Like with a GPS, I guess there's a chance that I'll be more empowered in general when I have it but less fluent when I don't, but that's a compromise I'm willing to live with, since I can get that understanding of the actual git command line pretty easily when I need to.

Monday, March 7, 2016

google map simplistic example code

I'm really proud of the work I've done on http://jpporchfest.org over the past few years, and I might be helping Brookline get their stuff together- for their first year they might not want to be as high tech as we've been, but I was surprised that I couldn't easily find the work I did to help Plumfest (on Plum Island) assemble their map, so I'm putting this here for future reference: http://kirkdev.alienbill.com/plum2015/

Friday, March 4, 2016

quote on typeface and font

"Typeface is to font as song is to digital audio file."
--Will Ryan.

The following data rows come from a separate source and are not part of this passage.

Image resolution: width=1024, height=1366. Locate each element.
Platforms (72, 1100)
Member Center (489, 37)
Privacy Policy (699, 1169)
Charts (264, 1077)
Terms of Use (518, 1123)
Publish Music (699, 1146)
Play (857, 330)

My design class is taking on typography now...

Thursday, March 3, 2016

angular protractor tip: what requests were made?

I'm building up my testing mojo.

One challenge I'm surprised doesn't get talked about more is keeping your protractor mocks up to date as forms and endpoints change - keeping them in sync seems like a significant challenge, especially if you've used the "pluck data from the console network tab, call that the mock data" method - often the state of the system you're using for that kind of developer testing is pretty arbitrary, and might be different if you tried to redo the mock data straight from the system.

I asked about it at work, one developer suggested the test do
afterEach(function () {
    mock.requestsMade().then(function (requests) {
   console.log(requests);
});
});
but that only shows the mocks that were successfully caught; I'm interested in the opposite.

I hunted around without luck at finding the code that intercepts each request (and/or decides to let it pass through if there are no matching mocks) and jamming in some console.log()s. I ended up resorting to doing a browser.pause() or two, opening up the browser's network tab, and doing a visual delta inspection from that. Suboptimal, but got the job done for now.